Piccoli azionisti dell'Atalanta liquidati, gli americani al 62%
Nella catena societaria a monte del club orobico la cordata di investitori americani detiene il 62% dell’Atalanta e la famiglia Percassi il 38%, singolo azionista principale. Nel board anche un socio di minoranza del Psg
Un riassetto societario che ha permesso da tempo di liquidare i soci di minoranza. Una valorizzazione di circa 30 milioni. Parliamo delle famiglie Radici, del consuocero di Percassi, Angelo, e di suo fratello Maurizio, di Roberto Selini. Parliamo di Marino Lazzarini, della società omonima che si occupa della distribuzione di dolciumi e alimentari, che aveva lo 0,32%. Di Paolo Fratus (co-founder di Paolo Conti & Partners) che deteneva l’1,18%. E dei fratelli Paolo e Baldassarre Agnelli (una realtà industriale che produce pentole professionali) che detenevano lo 0,59%.
La nuova compagine sociale
Una compagine sociale che ora vede due grandi azionisti: un gruppo di investitori americani e in minoranza la famiglia Percassi. Una decisione che consente una maggiore trasparenza nel libro soci e un maggior controllo di gestione senza possibili contenziosi legali anche se i piccoli non avevano rappresentanti nel Consiglio di amministrazione e, di certo, non potevano influire.
L’acquisizione del 100% della controllante
Il riassetto è avvenuto a monte dalla catena societaria. Ha riguardato La Dea H, la controllante dell’Atalanta Calcio, la cui maggioranza dal febbraio 2022 è detenuta dal gruppo di investitori statunitensi guidati da Stephen Pagliuca grazie alle partecipate lussemburghesi 1907 Abc e 2022 Abc. La minoranza, ovvero il restante 38%, appartiene invece alla famiglia Percassi, tramite la cassaforte di famiglia Odissea. Di recente la Dea H la totalità del capitale sociale dell’Atalanta è stata acquistata tramite un secondo aumento di capitale di circa 60 milioni sottoscritto dai due azionisti.
Il prestito obbligazionario usato dagli americani
Gli americani, per completare l’acquisto della maggioranza delle quote, hanno utilizzato due anni fa anche un prestito obbligazionario da 150 milioni con scadenza nel 2027 dal fondo Carlyle. L’esito dell’operazione porta a una variazione nella Dea H: adesso gli americani detengono il 62% dell’Atalanta e la famiglia Percassi il 38%. La famiglia resta il singolo azionista principale. Ha concesso un vendor loan da 20 milioni, per colmare il gap di valutazione che avevano le due parti, cioè un finanziamento che il venditore di una partecipazione (azioni, quote), concede a favore dello stesso acquirente per trovare un accordo sul prezzo.

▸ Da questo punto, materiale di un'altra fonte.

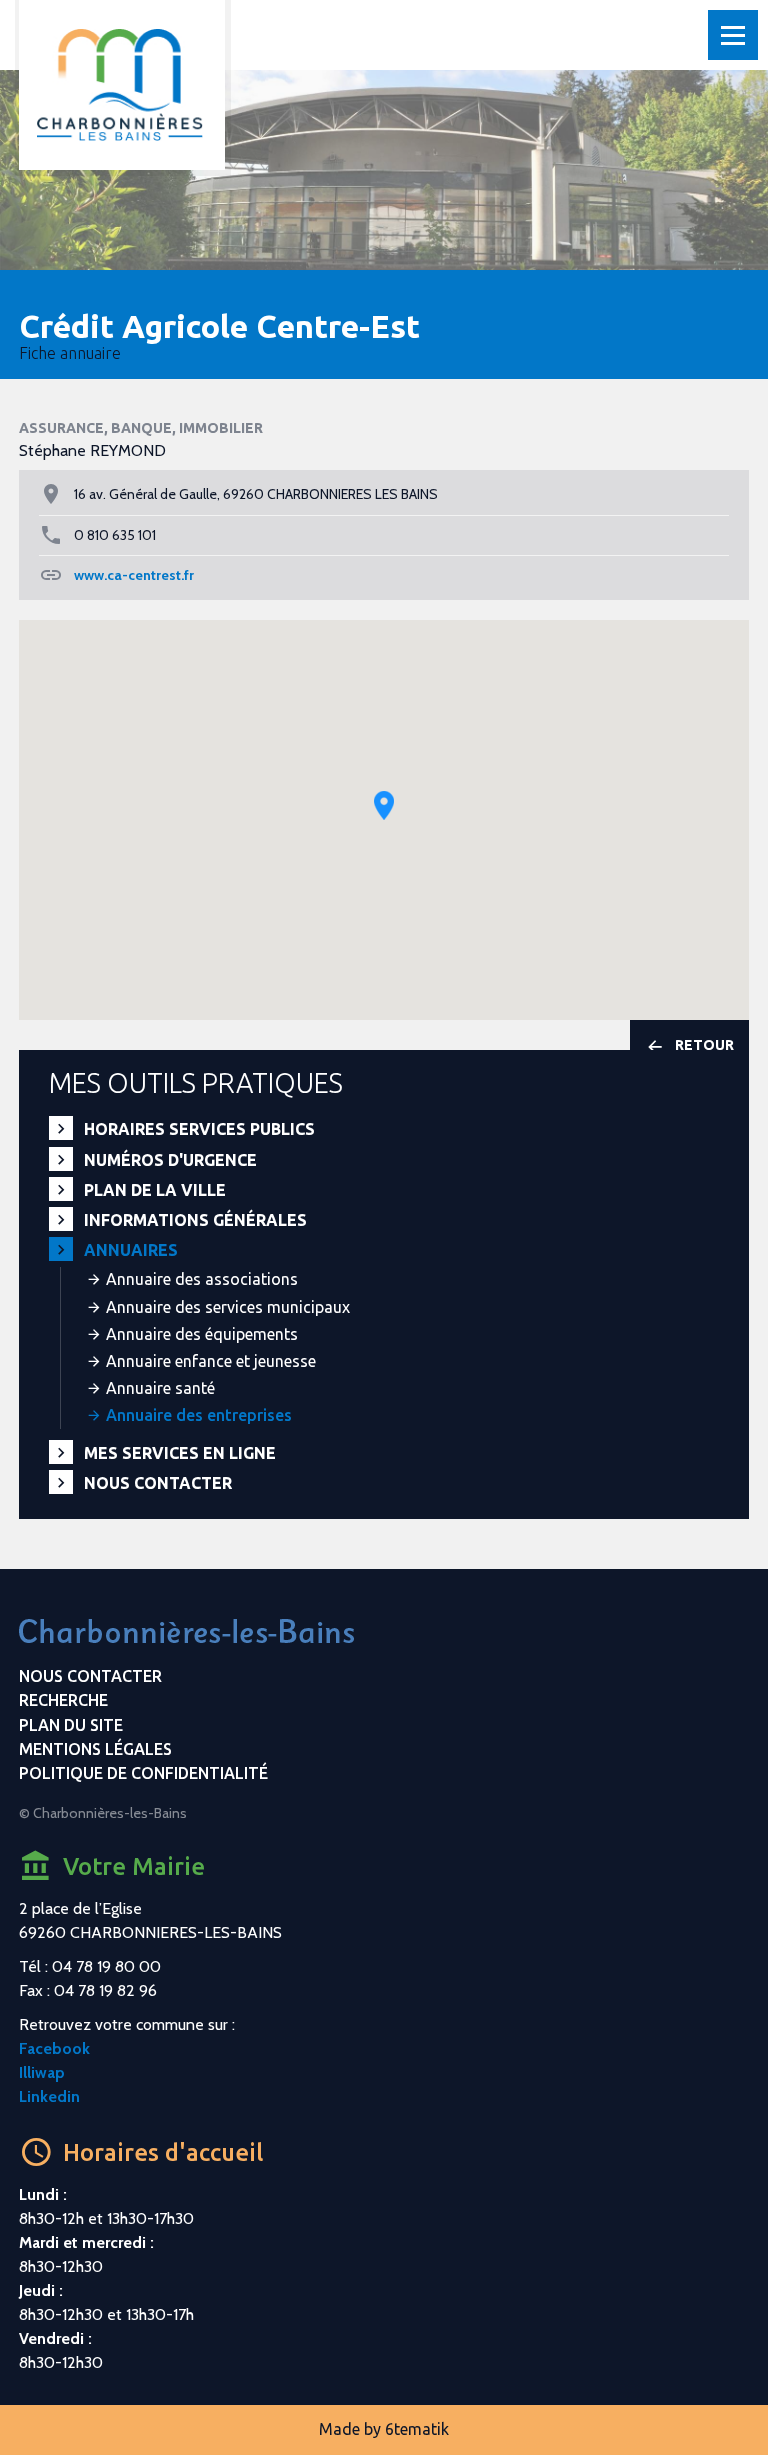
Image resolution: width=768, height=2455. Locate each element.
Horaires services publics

Nel board dell’Atalanta anche il socio di minoranza del Psg
Nel board è entrato David Justin O’Connor, managing partner di Arctos Partners. Nel Consiglio di amministrazione dell’Atalanta, figura anche Luca Bassi, partner di Bain Capital, che ha costruito l’operazione finanziaria. Il fondo Usa Arctos invece gestisce un patrimonio di 7 miliardi nell’industria sportiva ed è socio di minoranza del Paris Saint-Germain.
Già pianificato un investimento da 20 milioni, tra acquisto dei terreni e lavori, per l’espansione del centro sportivo Zingonia. Anche per realizzare un collegio per giovani calciatori, dunque per potenziare l’Academy che ha reso la squadra un modello in Europa e ancor di più dopo la vittoria in Europa League appena l’anno passato. Nella relazione del bilancio dell’Atalanta al 30 giugno 2024, i conti registrano un utile consolidato di 12 milioni.
La formula del multiclub
La volontà della cordata di investitori americani è il multiclub. Una formula ormai sdoganata in giro per l’Europa dove i punti di riferimento restano il Red Bull e City Group. Due galassie mondiali che, messe insieme, controllano più squadre dell’intera Serie A. Una sfida globale che avrà inevitabilmente come riferimento proprio questi due modelli.
Modelli Red Bull e Manchester City
«Gli investimenti di Red Bull e quelli del gruppo attorno al Manchester City hanno dimostrato i benefici di quel sistema», ha appena detto Pagliuca nel corso di un intervento virtuale al Financial Times Business of Football Summit. «Quello che non puoi è avere club in diretta competizione gli uni con gli altri, quindi dovremo guardare ad altri Paesi, ma penso che sarebbe positivo per l’Atalanta essere il vertice di un sistema di quel tipo». Dunque un passo in avanti rispetto ad altre realtà consolidate negli anni in Italia: la famiglia De Laurentiis con Napoli e Bari, i Friedkin con Everton e Roma o, in passato, Lotito con Lazio e Salernitana.